The expected answer is the set of lines in the data below between the line holding "You are a GUI" and the line holding "[Fechar preferências] (34, 2547)", inclusive, written out exactly.
───── Source information ─────
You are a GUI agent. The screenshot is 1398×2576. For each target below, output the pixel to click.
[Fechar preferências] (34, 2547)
─────
───── Source information ─────
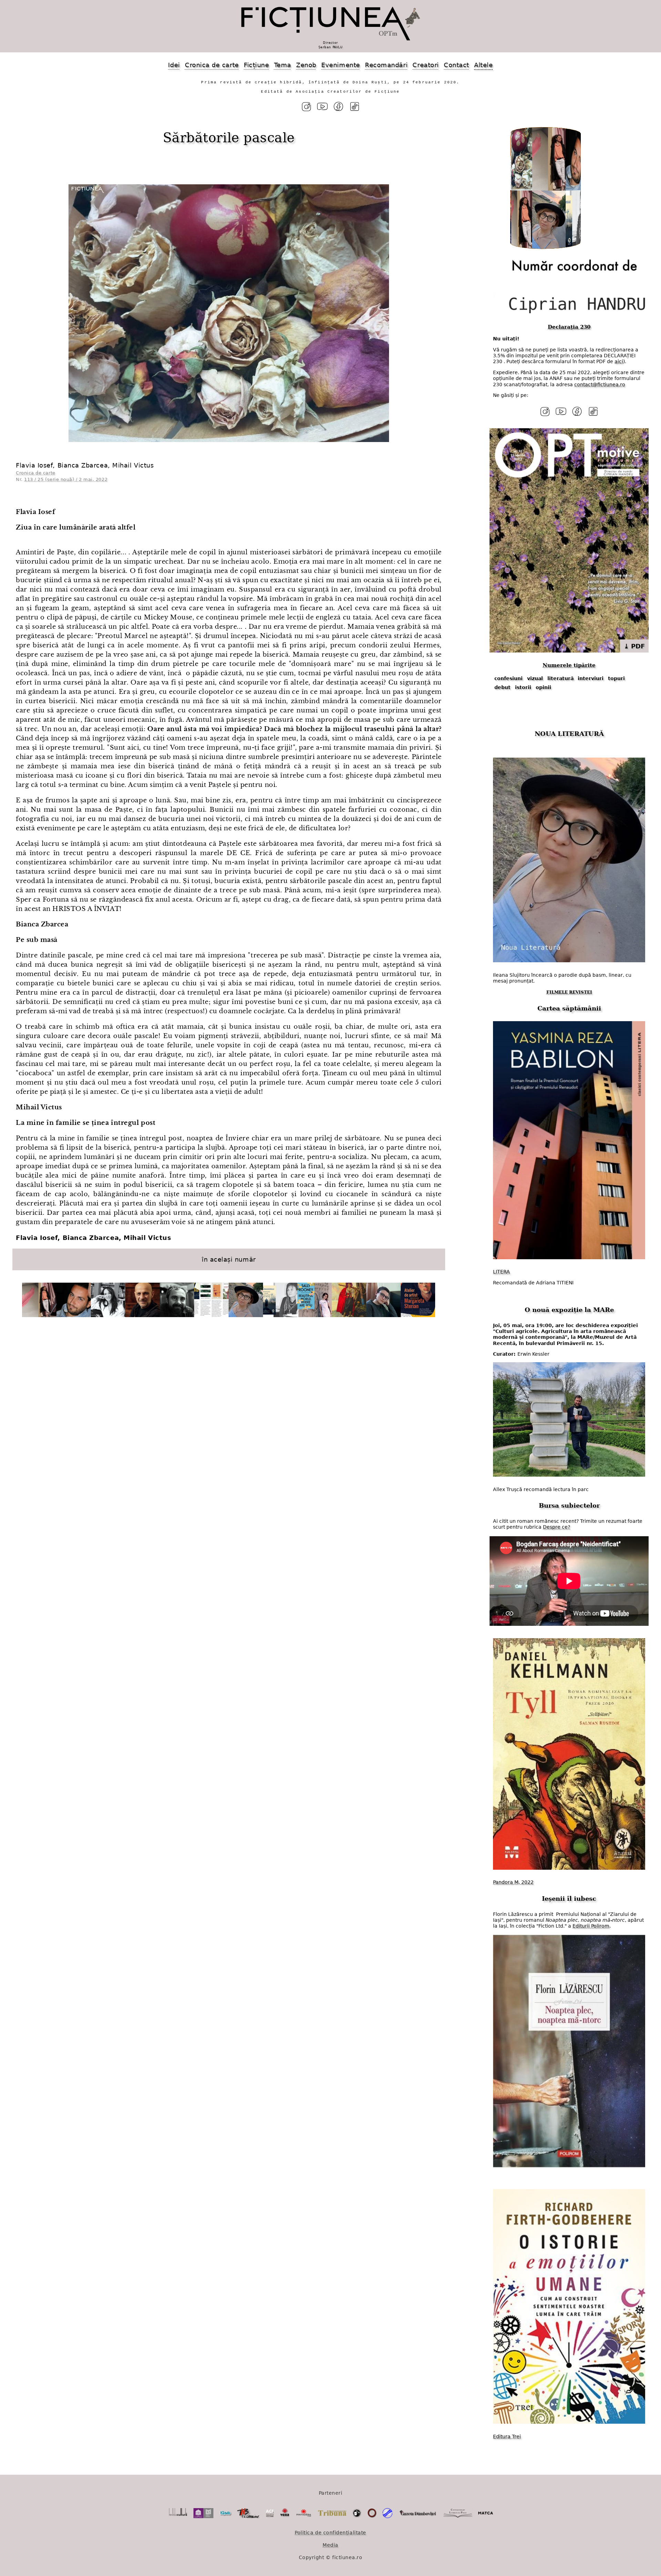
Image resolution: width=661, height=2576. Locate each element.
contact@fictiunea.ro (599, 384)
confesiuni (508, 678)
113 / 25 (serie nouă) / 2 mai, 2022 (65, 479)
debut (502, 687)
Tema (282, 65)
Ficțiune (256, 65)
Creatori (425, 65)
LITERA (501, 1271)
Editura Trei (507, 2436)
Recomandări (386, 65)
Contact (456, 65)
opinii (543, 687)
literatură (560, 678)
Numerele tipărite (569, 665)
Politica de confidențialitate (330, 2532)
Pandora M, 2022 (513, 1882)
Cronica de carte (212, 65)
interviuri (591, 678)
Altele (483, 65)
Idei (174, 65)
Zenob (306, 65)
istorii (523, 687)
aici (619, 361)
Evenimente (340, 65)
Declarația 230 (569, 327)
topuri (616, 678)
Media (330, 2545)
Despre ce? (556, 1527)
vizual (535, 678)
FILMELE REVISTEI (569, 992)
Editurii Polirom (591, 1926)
─────
_Solution for this exercise_
You are a GUI agent. The screenshot is 1398×2576. For each target below, output the pixel to click.
[Fechar preferências] (34, 2547)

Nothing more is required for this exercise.